Hypertension means your blood pressure is consistently too high and as a result, your heart has to work a lot harder to pump blood around your body.
It's a serious condition, that can often lead to heart attacks or stokes, cause kidney failure, heart failure and even dementia if ignored. Hypertension rarely has any symptoms, so the only way to find out you have it and know if you're keep it in check is regular blood pressure tests.
Did you know that…
- Around 1 in 3 adults in the UK have hypertension.
- Nearly 1 in 4 adults aged 20 to 44 have hypertension.
- Half of people with hypertension are not diagnosed or receiving treatment.
- In England, more than five million people that have undiagnosed hypertension.
- Hypertension is the third biggest risk factor for all disease after smoking and poor diet in the UK.
What causes hypertension?
We're not always sure why some people hypertension, but most people develop high blood pressure because of their diet, lifestyles choices like smoking, drinking a lot of alcohol or different medical conditions.
Hypertension can be genetic and run in families and can also get worse as you get older.
People who are of black African or black Caribbean decent are more likely to have high blood pressure, along with people who live in more deprived areas.
How can I reduce my risk of high blood pressure?
It's not impossible to improve your blood pressure, most of the time maintaining a healthy life style like making some changes to your diet or getting more exercise can really help!
By living a healthy lifestyle, you can help keep your blood pressure in a healthy range and lower your risk for heart disease and stroke.
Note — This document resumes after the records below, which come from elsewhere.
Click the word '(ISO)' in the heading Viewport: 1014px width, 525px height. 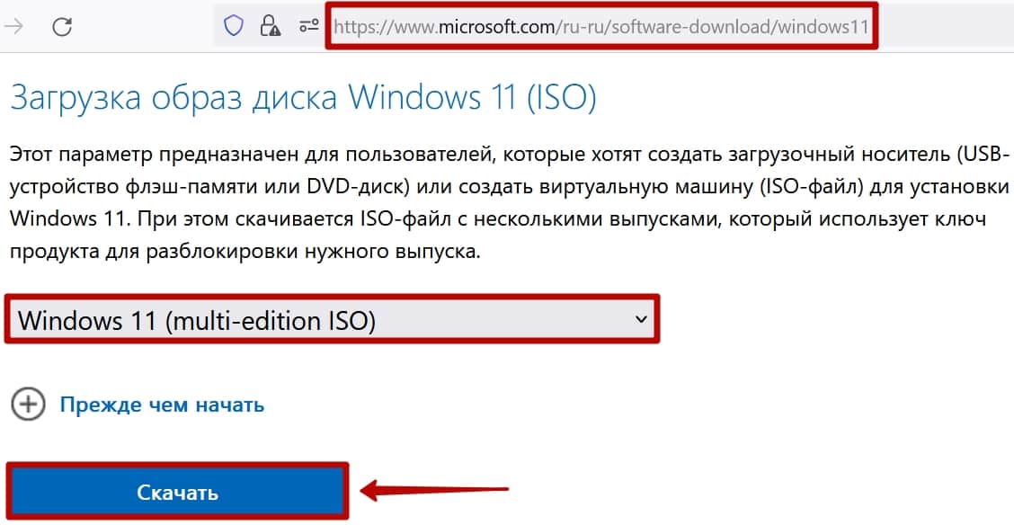pos(562,97)
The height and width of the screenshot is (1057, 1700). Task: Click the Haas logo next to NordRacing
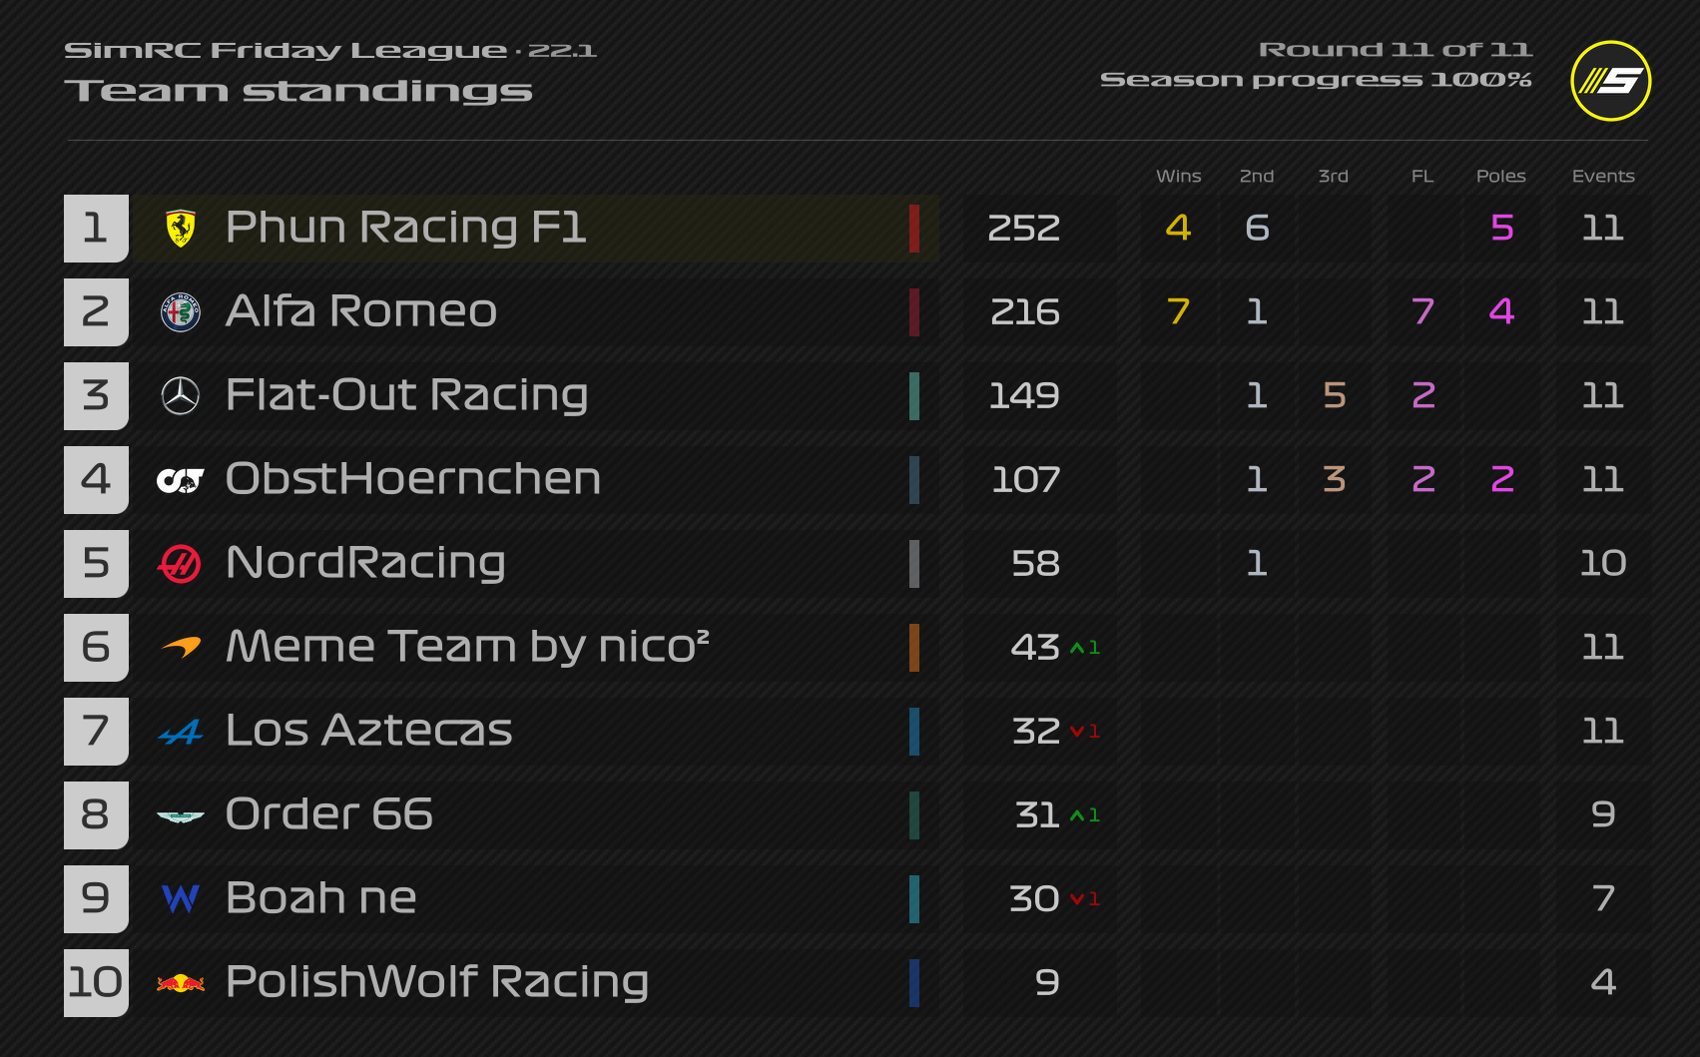point(181,564)
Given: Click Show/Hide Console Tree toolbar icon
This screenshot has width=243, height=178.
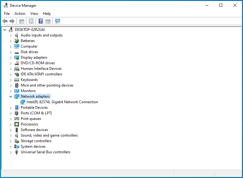Looking at the screenshot, I should tap(22, 21).
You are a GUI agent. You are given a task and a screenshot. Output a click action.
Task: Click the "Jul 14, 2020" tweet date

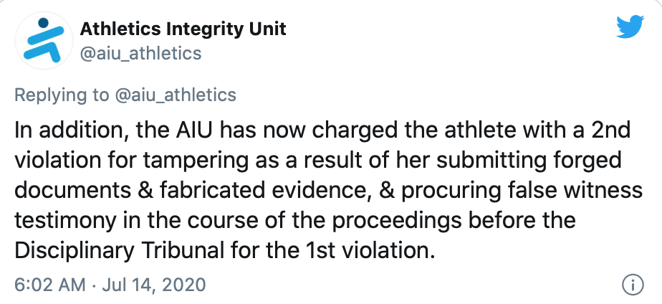pyautogui.click(x=153, y=285)
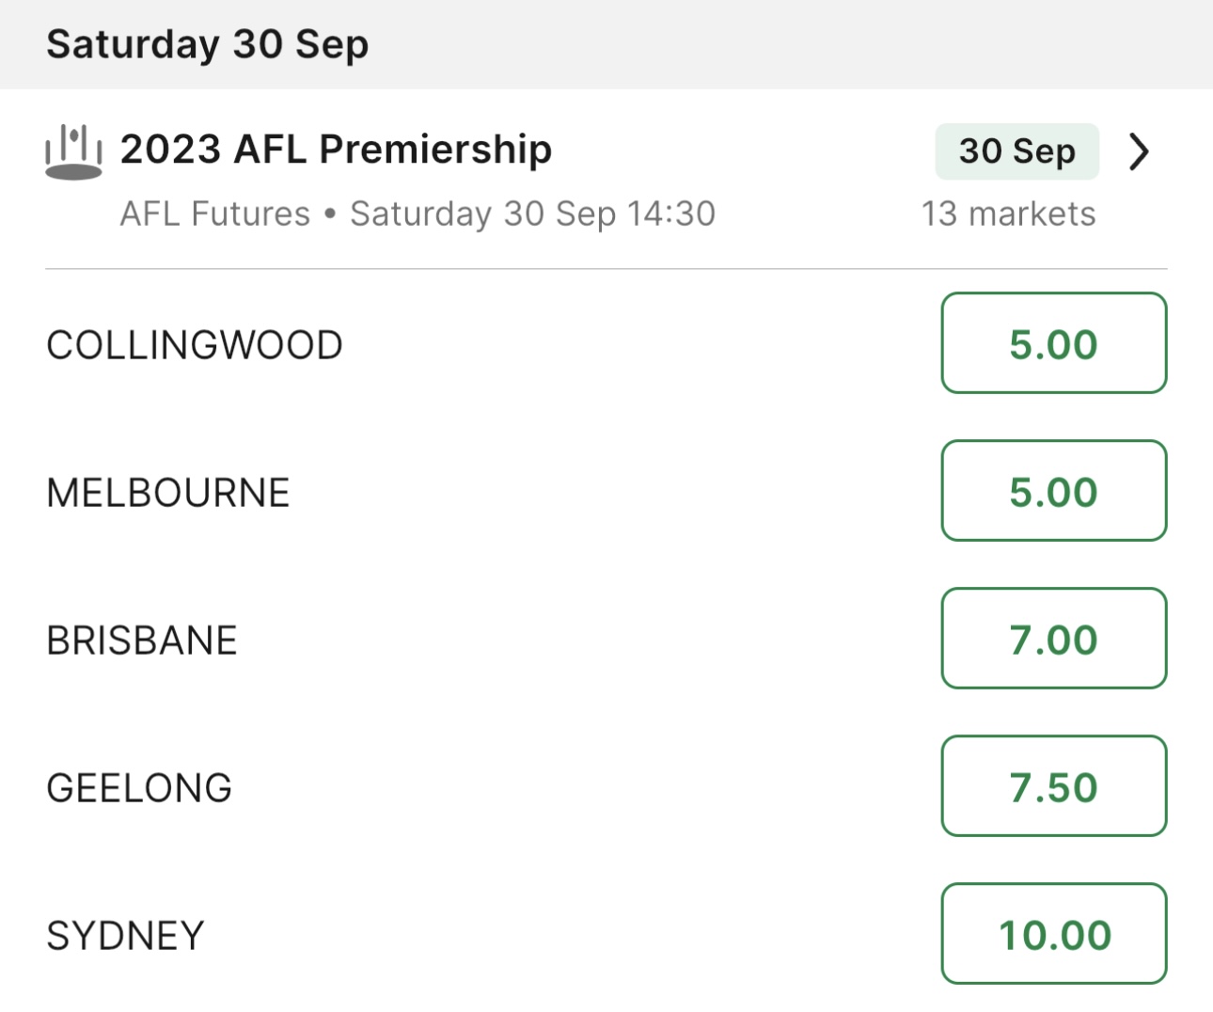Image resolution: width=1213 pixels, height=1012 pixels.
Task: Click the Saturday 30 Sep 14:30 start time
Action: (x=532, y=214)
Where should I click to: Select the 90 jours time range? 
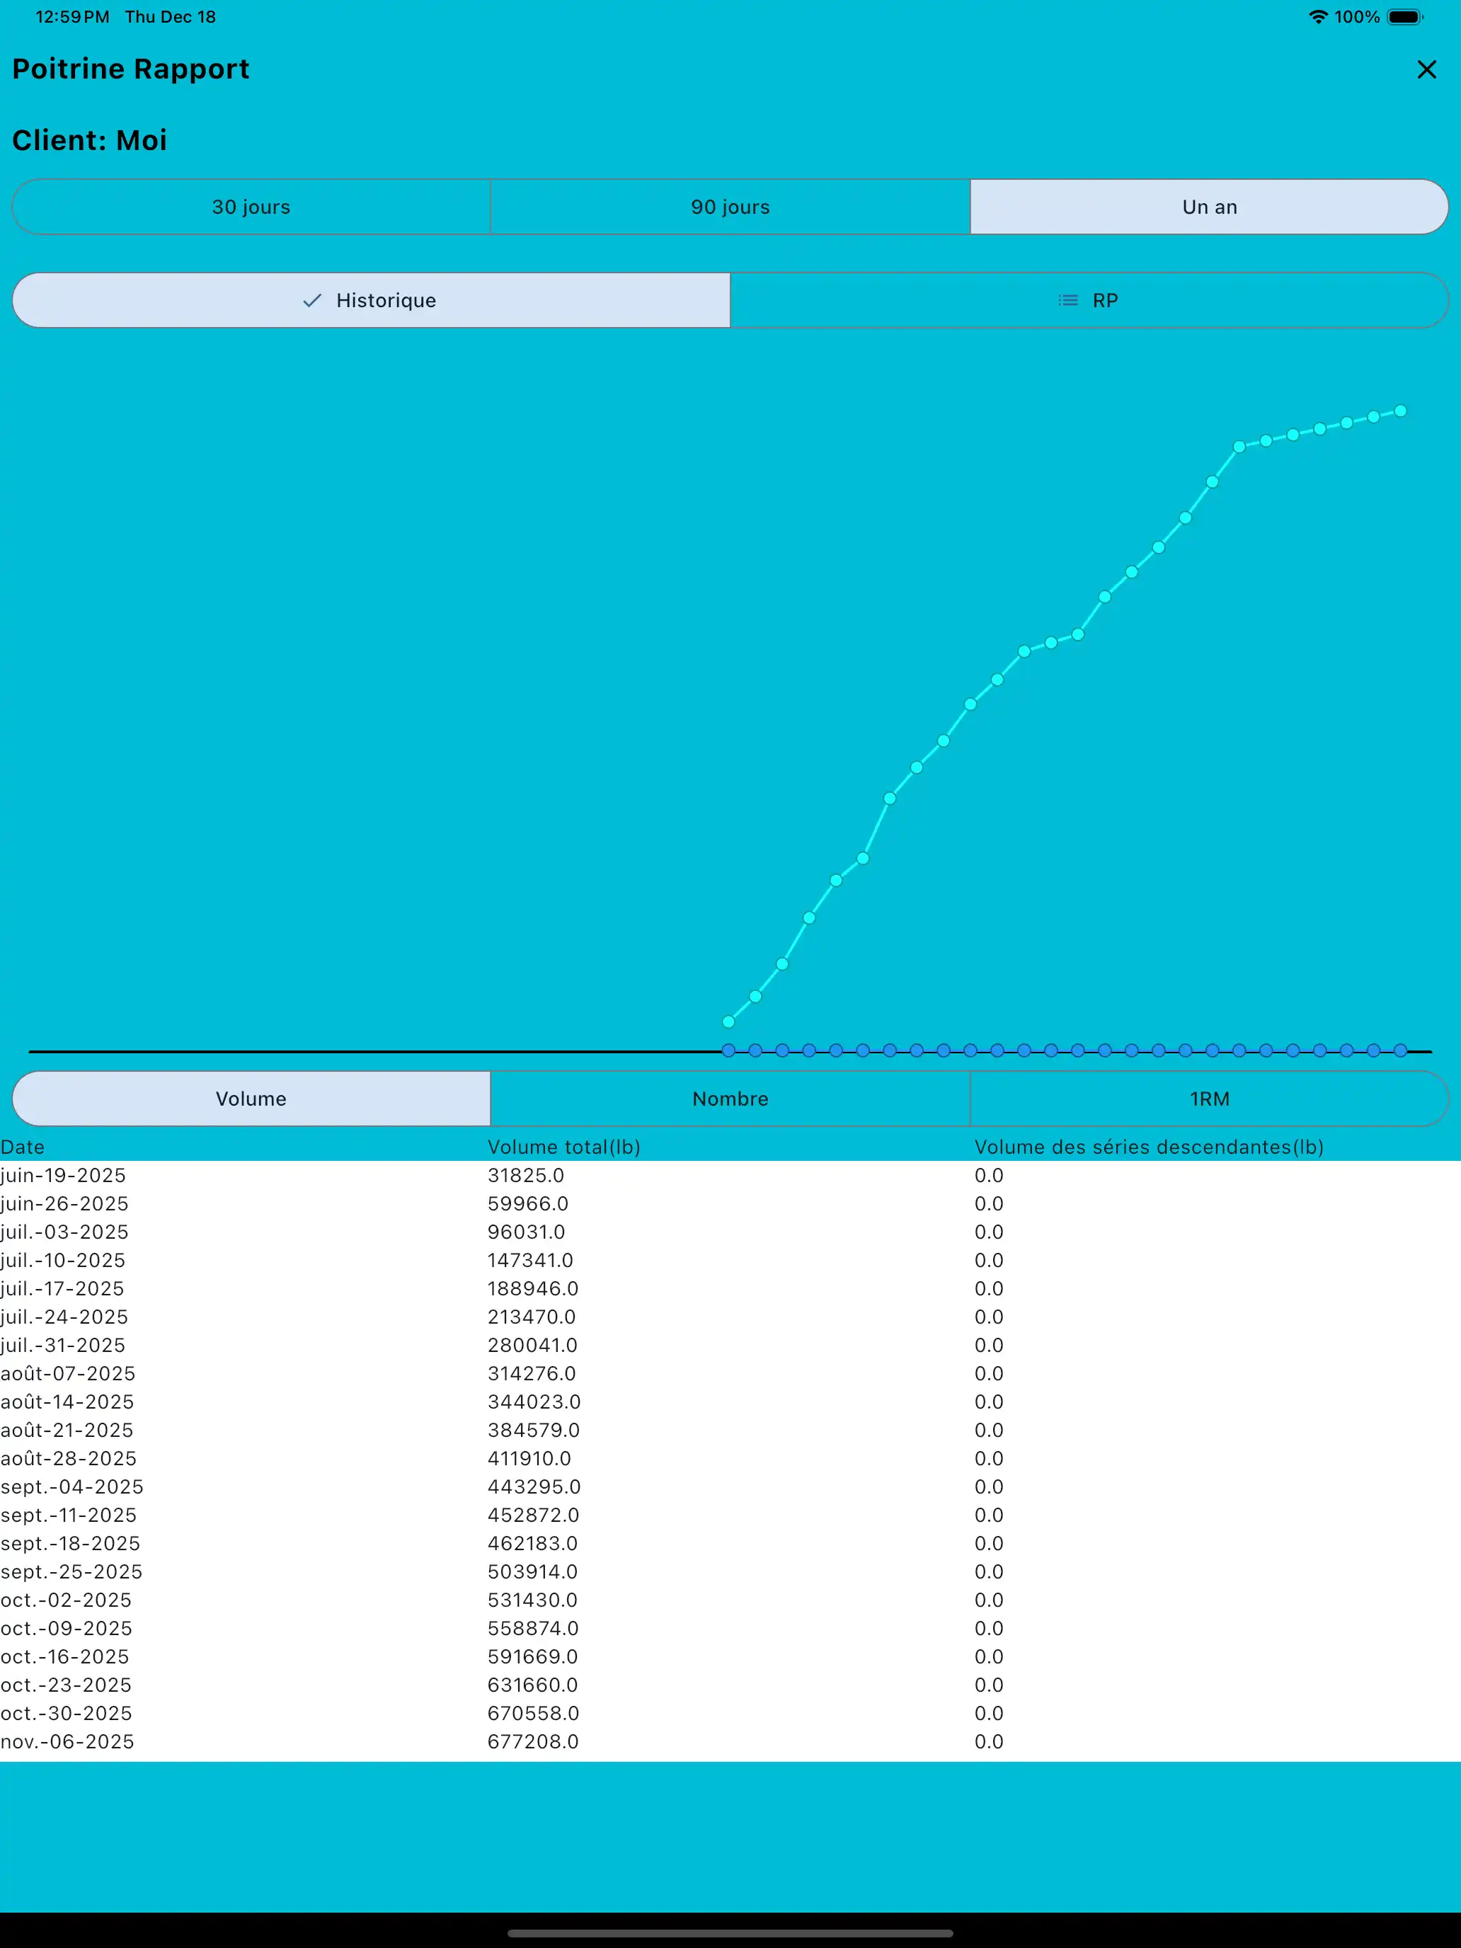(x=729, y=207)
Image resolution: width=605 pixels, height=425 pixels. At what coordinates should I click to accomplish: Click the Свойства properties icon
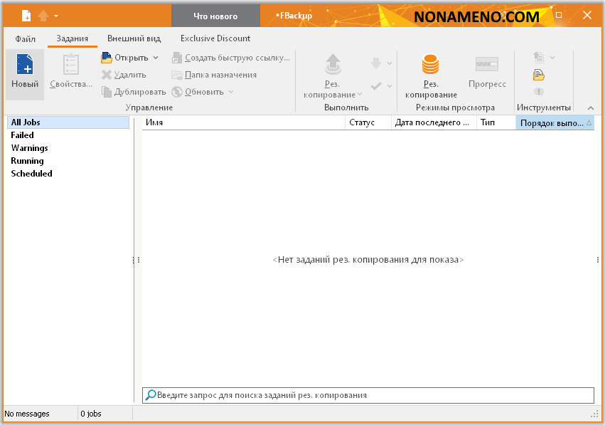tap(71, 65)
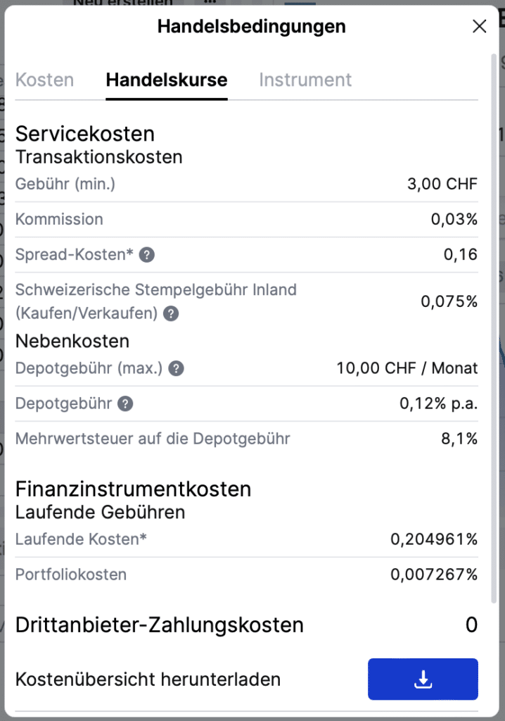Click the Servicekosten section heading
Viewport: 505px width, 721px height.
(84, 134)
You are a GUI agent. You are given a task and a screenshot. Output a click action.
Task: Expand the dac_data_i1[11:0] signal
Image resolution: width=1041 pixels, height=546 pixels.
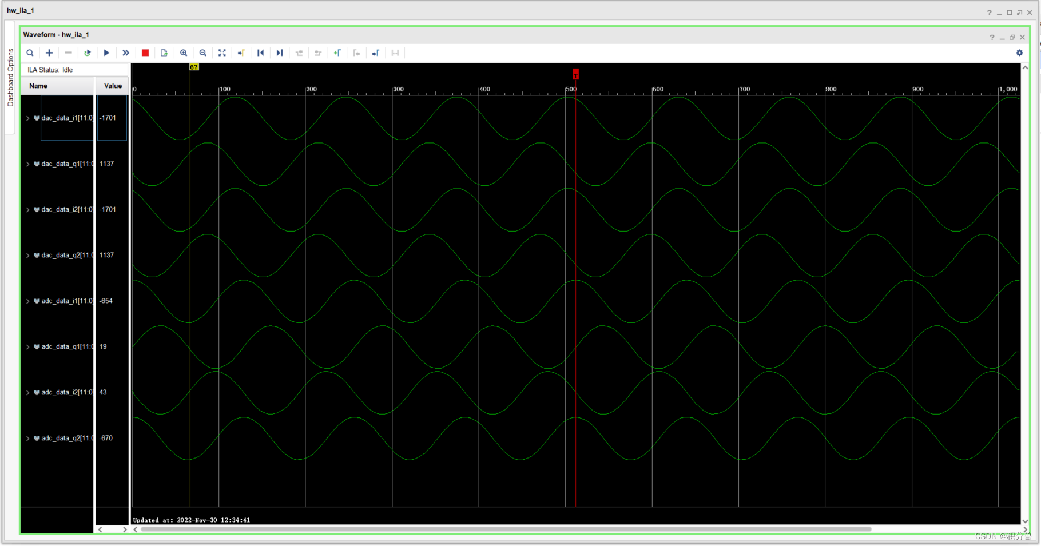(28, 118)
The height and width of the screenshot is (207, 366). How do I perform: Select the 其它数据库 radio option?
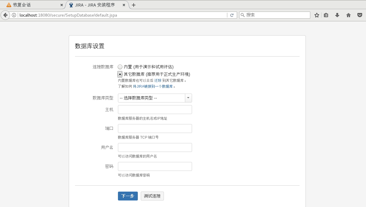point(120,74)
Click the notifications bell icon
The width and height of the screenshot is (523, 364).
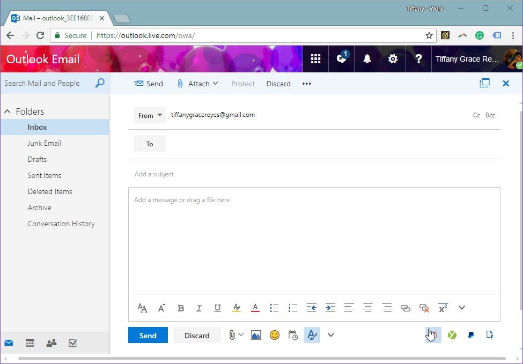[367, 59]
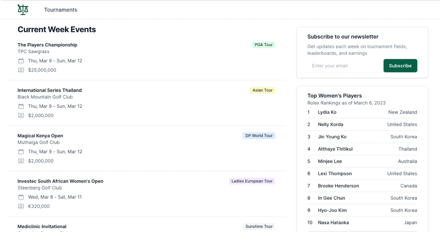Select the PGA Tour badge

click(263, 45)
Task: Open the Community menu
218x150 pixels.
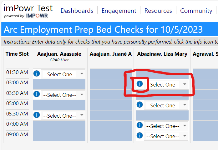Action: click(x=196, y=11)
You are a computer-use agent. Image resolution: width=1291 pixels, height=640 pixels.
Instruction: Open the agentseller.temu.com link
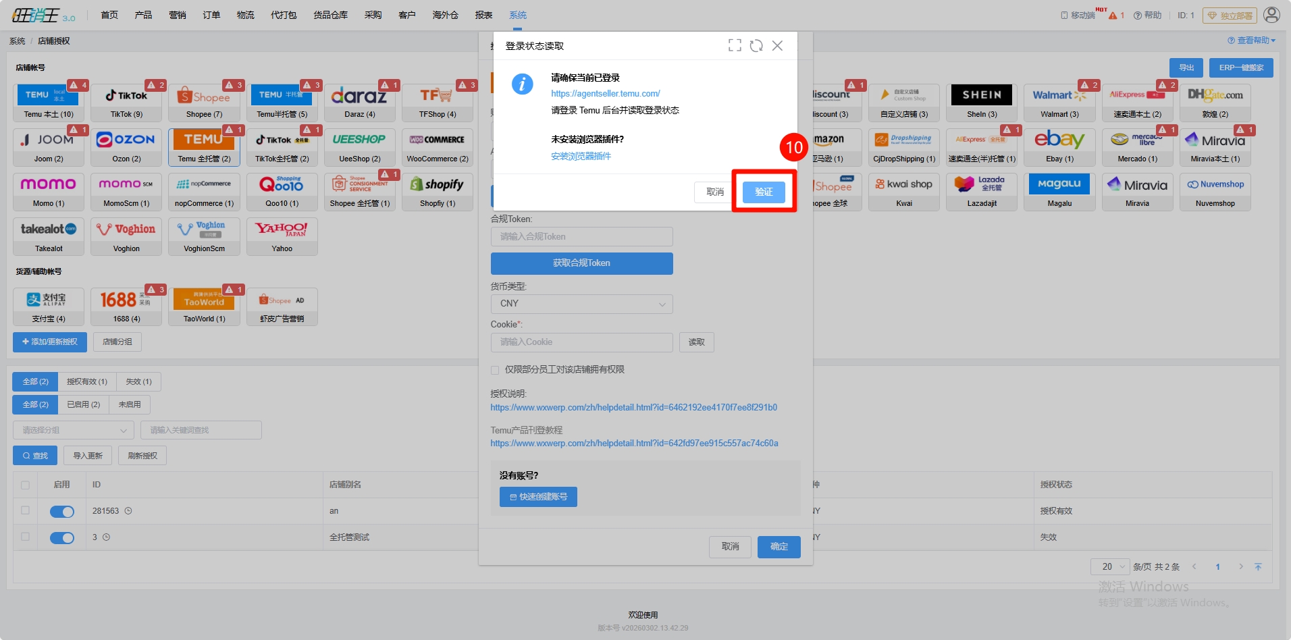(x=605, y=94)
Things that can help reduce your blood pressure include:
- maintaining a healthy weight
- exercising regularly
- reducing the amount of salt in the diet and having a healthy diet
- stopping smoking
- reducing alcohol intake
Get your blood pressure checked regularly
Getting your blood pressure checked regularly if you have hypertension is super important.
You can get your blood pressure checked at:
- GP surgeries
- some pharmacies
- some workplaces
- an NHS health check
Checking your blood pressure at home
Checking your blood pressure at home with your own monitor is quick and easy. In fact, you can buy one for around £20 nowadays.
Measuring your blood pressure at home is really quick and saves you time having to make an appointment and go get it checked by your doctor.
Another benefit to measuring it yourself at home is that you know what's going on and can be reassured whenever you like.